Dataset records
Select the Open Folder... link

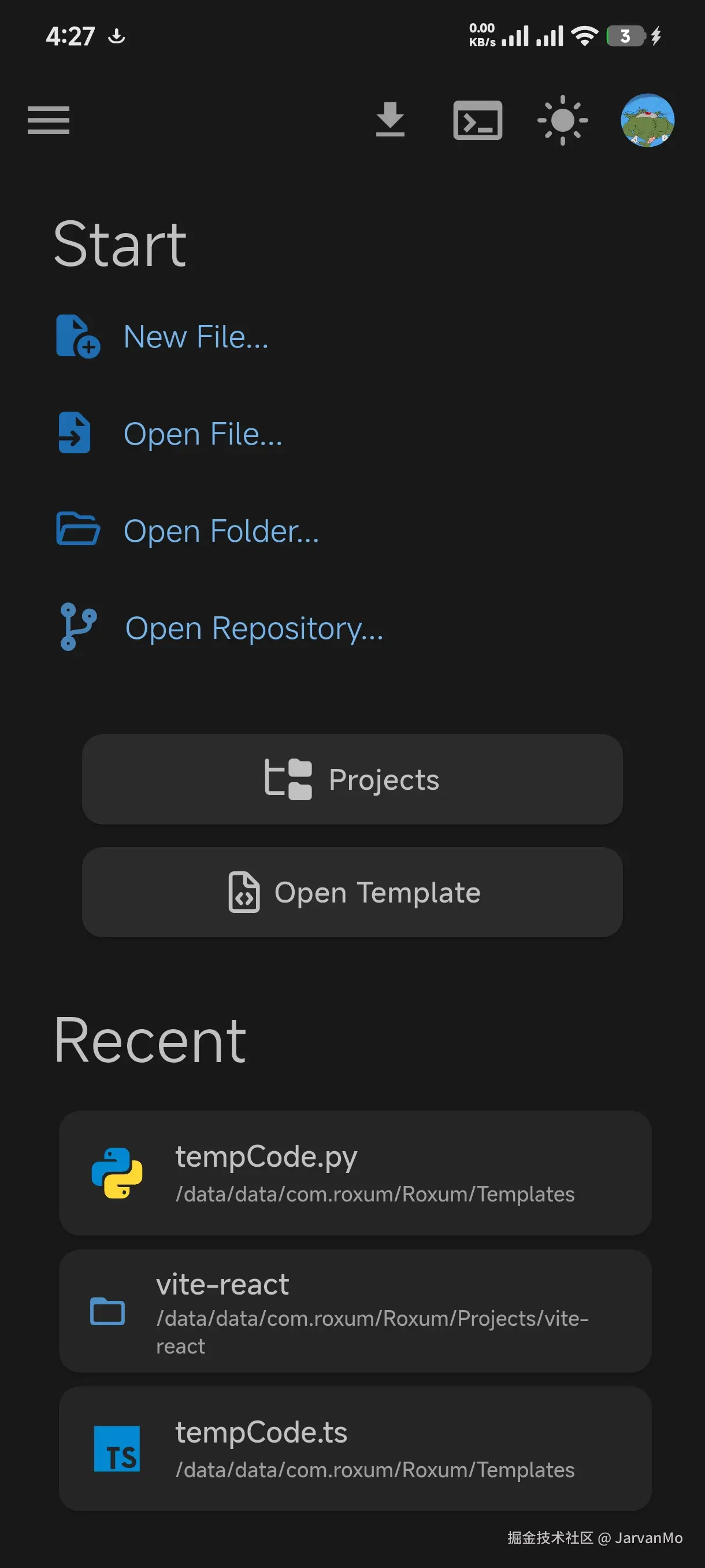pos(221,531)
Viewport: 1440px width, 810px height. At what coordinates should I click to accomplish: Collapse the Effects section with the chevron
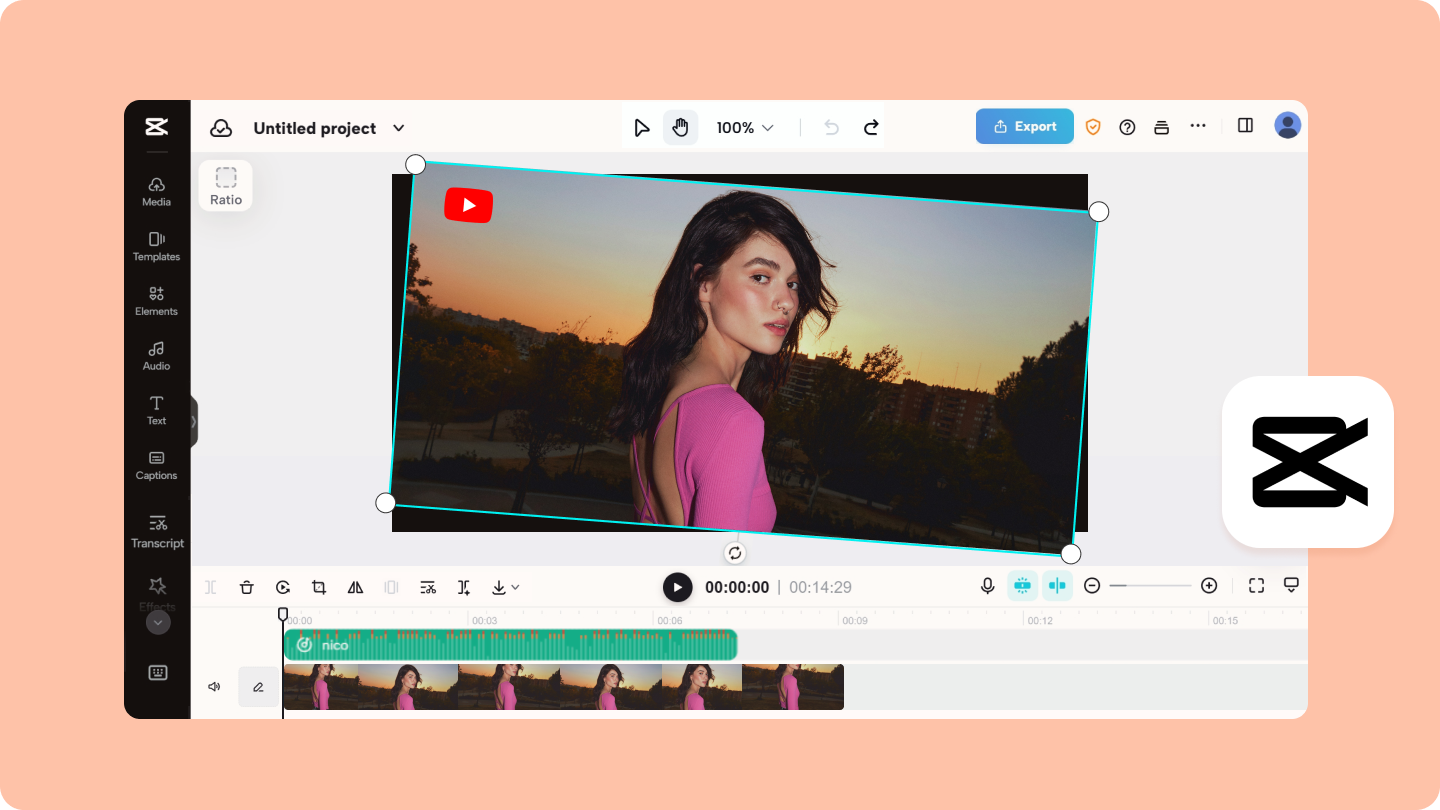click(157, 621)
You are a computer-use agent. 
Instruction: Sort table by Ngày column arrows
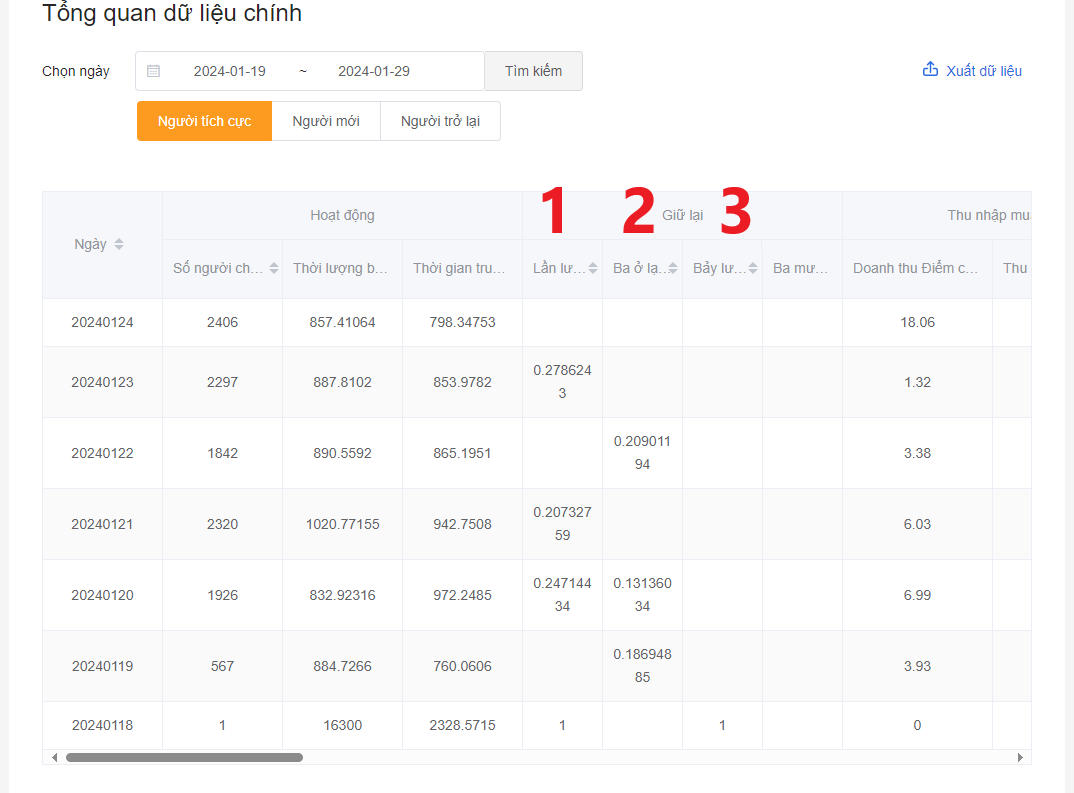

§ **Short exercise**
Copy every line of the material above word for word, leaving out the pictures.

§ **Expected answer**
Select the Open Folder... link

pos(221,531)
Viewport: 1440px width, 810px height. At what coordinates should I click to accomplish: Collapse the Effects section with the chevron
click(157, 621)
You are a computer-use agent. 
Instruction: Sort table by Ngày column arrows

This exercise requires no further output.